Figure 3. Modèles théoriques comparés au Soleil sismique. Les différences relatives en vitesse du son c et en densité rho entre le Soleil et les modèles sont portées en fonction de la coordonnée radiale. Le modèle de référence Ref, calculé sans mélange interne, est celui qui présente le plus grand écart (noter le pic situé dans la tachocline, vers r/Rsol = 0.65). Les modèles s’améliorent nettement lorsqu’on tient compte du mélange dans la tachocline comme modèle Btz. Si de plus nous varions dans la limite de leur incertitude propre les principaux ingrédients microscopiques, les modéles sont encore en meilleur accord, comme illustré par les modèles N0 et N dans la partie centrale de leur vitesse du son (r<0.2) et partout avec leur profil de densité.

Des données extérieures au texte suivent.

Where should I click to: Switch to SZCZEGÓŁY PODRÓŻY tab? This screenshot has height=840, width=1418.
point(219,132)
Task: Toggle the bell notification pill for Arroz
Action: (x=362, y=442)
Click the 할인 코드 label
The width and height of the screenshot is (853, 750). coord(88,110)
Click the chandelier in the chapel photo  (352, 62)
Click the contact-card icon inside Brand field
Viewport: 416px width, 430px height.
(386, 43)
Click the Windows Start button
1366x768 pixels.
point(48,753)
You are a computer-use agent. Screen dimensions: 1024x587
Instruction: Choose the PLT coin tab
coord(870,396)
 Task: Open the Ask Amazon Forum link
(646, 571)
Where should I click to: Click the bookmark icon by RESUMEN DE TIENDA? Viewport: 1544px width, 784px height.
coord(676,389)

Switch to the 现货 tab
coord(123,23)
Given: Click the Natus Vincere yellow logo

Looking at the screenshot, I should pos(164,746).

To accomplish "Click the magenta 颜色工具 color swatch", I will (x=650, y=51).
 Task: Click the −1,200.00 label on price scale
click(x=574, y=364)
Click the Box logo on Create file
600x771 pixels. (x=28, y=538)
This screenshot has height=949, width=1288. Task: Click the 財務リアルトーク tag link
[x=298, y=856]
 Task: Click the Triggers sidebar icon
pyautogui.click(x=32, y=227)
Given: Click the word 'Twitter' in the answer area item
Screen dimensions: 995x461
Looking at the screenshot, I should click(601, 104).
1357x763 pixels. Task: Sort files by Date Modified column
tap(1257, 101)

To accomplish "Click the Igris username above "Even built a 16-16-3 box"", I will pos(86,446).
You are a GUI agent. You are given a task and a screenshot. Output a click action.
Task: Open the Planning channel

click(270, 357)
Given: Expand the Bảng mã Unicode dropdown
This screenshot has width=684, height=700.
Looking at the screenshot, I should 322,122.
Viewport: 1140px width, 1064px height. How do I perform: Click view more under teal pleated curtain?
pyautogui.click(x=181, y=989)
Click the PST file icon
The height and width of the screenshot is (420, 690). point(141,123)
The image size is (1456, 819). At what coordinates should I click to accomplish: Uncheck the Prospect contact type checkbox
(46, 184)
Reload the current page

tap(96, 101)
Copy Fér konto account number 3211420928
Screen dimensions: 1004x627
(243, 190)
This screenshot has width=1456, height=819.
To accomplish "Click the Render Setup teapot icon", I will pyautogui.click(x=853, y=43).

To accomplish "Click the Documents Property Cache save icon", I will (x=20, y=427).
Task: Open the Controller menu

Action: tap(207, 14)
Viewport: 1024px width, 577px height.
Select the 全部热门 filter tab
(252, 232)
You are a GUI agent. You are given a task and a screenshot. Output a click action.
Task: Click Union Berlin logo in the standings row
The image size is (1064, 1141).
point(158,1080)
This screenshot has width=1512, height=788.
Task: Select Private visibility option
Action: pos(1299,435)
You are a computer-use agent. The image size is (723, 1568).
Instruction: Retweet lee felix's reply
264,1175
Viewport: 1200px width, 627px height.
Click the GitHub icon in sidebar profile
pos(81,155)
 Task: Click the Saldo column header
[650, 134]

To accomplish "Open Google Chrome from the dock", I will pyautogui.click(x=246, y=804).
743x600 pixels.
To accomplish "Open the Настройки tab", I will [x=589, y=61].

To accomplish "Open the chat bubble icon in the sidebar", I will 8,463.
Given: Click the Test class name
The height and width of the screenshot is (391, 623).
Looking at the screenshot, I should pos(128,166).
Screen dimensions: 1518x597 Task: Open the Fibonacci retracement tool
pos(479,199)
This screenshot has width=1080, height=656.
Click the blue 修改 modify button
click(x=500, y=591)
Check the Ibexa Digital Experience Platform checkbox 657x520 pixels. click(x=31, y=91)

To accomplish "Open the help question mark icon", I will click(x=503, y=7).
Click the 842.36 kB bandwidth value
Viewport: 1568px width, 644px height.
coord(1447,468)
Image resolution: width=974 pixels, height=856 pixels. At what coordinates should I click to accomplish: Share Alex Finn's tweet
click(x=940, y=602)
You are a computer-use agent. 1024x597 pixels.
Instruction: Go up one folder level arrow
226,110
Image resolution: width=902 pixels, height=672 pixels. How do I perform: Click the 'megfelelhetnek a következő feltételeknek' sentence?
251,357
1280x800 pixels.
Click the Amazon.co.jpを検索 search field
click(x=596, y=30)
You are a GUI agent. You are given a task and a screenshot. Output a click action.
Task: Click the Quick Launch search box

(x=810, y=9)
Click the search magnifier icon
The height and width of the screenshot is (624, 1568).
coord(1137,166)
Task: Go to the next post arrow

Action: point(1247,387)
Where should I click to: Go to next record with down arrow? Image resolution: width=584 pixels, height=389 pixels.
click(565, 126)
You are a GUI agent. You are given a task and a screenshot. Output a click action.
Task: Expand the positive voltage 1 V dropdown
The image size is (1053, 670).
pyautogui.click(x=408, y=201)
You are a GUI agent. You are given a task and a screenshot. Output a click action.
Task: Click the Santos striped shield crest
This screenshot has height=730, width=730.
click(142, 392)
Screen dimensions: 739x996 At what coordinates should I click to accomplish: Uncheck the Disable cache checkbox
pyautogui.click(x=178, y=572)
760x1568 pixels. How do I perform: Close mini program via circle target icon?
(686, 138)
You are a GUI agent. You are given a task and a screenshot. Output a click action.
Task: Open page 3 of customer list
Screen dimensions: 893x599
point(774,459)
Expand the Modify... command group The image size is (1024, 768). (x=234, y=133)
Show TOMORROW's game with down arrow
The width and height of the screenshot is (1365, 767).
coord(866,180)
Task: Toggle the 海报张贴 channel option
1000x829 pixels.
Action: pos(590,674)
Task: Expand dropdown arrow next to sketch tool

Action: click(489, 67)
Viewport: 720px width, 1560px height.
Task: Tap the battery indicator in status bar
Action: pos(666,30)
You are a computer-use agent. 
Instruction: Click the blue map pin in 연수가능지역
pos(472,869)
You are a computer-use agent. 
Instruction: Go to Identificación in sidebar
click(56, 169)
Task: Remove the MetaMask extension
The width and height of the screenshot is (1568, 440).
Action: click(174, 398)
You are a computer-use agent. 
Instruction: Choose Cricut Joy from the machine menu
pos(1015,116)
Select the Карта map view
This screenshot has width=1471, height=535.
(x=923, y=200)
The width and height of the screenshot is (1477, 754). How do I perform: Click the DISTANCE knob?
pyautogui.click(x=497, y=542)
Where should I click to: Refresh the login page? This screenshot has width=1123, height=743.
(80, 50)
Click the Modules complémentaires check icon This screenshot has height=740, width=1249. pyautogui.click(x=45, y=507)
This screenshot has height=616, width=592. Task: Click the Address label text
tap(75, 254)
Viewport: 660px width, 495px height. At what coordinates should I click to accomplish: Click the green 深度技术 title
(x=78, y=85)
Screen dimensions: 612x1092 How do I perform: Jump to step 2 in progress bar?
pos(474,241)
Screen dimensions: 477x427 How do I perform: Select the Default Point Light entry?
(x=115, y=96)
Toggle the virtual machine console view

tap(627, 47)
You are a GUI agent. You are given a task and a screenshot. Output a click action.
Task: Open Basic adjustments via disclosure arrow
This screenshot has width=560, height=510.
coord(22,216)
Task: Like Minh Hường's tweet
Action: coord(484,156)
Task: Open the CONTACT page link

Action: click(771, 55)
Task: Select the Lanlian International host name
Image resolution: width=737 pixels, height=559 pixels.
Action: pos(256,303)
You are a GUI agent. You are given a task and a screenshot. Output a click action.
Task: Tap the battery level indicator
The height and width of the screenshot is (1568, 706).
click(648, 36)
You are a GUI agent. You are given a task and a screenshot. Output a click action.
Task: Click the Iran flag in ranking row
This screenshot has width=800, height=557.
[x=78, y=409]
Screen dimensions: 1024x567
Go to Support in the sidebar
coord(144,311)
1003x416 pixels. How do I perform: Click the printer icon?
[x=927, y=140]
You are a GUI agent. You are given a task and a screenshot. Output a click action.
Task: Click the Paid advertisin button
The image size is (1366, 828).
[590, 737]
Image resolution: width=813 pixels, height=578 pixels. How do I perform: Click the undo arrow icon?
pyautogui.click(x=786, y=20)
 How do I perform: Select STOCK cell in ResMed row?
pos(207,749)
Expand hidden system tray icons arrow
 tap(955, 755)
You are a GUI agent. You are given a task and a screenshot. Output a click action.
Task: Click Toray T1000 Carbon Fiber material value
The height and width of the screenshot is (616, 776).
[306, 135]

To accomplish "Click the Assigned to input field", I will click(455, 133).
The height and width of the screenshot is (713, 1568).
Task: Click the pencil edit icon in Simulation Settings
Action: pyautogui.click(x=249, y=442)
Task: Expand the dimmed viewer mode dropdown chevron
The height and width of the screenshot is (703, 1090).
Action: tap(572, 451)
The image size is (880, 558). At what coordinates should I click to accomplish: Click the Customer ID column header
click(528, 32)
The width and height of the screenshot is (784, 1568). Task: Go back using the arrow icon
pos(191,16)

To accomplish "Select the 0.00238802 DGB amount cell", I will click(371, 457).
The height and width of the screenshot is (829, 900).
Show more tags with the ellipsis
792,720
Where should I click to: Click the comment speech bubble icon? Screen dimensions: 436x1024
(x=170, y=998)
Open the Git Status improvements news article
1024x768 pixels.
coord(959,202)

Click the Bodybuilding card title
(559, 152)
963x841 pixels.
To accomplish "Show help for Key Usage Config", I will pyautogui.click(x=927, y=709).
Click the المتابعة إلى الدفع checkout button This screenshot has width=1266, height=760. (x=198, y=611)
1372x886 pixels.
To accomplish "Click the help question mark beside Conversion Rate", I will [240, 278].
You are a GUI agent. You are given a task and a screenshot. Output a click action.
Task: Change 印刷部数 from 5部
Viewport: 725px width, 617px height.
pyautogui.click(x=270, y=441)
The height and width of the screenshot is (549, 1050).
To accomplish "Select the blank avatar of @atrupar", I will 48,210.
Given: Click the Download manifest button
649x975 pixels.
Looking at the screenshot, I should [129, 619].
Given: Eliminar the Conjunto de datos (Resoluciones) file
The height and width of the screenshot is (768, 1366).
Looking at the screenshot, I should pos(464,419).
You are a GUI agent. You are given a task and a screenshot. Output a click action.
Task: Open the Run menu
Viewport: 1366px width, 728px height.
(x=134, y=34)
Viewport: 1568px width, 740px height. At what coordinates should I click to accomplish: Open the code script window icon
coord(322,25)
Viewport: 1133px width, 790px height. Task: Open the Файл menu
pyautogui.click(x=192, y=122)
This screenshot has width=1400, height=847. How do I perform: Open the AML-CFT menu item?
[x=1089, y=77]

La Figure 3 représente la différence relative de vitesse du son c et de densité rho entre le Soleil et plusieurs modèles. Un des grands succès de l’héliosismologie a été de démontrer l’existence d’une mince région de transition à la base de la zone convective (r 0.71 Rsol), où le profil de rotation passe de "variant en latitude" au-dessus à "presque uniforme" dans le coeur radiatif stablement stratifié. Si on prend en compte dans les modèles le mélange se produisant dans cette zone dite tachocline, l’accord d’ensemble entre le Soleil sismique et les modèles est significativement amélioré. Comme le montre la Figure 3, le large pic présent dans le profil de vitesse du son du modèle ref (sans mélange macroscopique) au niveau de la tachocline disparaît quand ce mélange est inclus (cf. modèle Btz). De plus, l’abondance photosphérique de lithium 7 prédite est en accord avec les observations (ce fragile élément est transporté dans la tachocline à une profondeur où il peut être détruit par réactions nucléaires). Si en plus on fait varier, dans la limite de leur incertitude propre, les principaux ingrédients microscopiques tels que l’opacité, l’équation d’état, le taux de réactions nucléaires, la diffusion microscopique, l’écrantage coulombien etc., le modèle est encore plus proche du Soleil sismique (comparer par exemple les modèles Btz et N). En utilisant leur modèle solaire le plus précis, Brun et collaborateurs ont pu déduire le flux de neutrinos solaires suivant pour les trois types d’expérience (gallium, chlore et eau, en SNU, "Solar Neutrino Units") : 71Ga = 123.7 +/- 8.7 SNU, 37Cl = 6.41 +/- 0.86 SNU et Eau = (4.48 +/- 0.71) * 106 cm-2 s-1 Le dernier de ces flux peut être directement comparé avec celui déduit de l’expérience SNO quand la branche des courants neutres, qui est également sensible à toutes les saveurs (Ahmad et collaborateurs 2002), est aussi prise en compte ; le flux Eau (ou 8B) détecté est de (5.09 +/- 0.62) * 106 cm-2 s-1, compris donc dans les barres d’erreur de la prédiction faite par Brun et collaborateurs. Grâce à l’héliosismologie, les modèles solaires ont été améliorés aujourd’hui à un point où ils peuvent être utilisés pour confirmer et contraindre les propriétés de ces fascinantes particules que sont les neutrinos.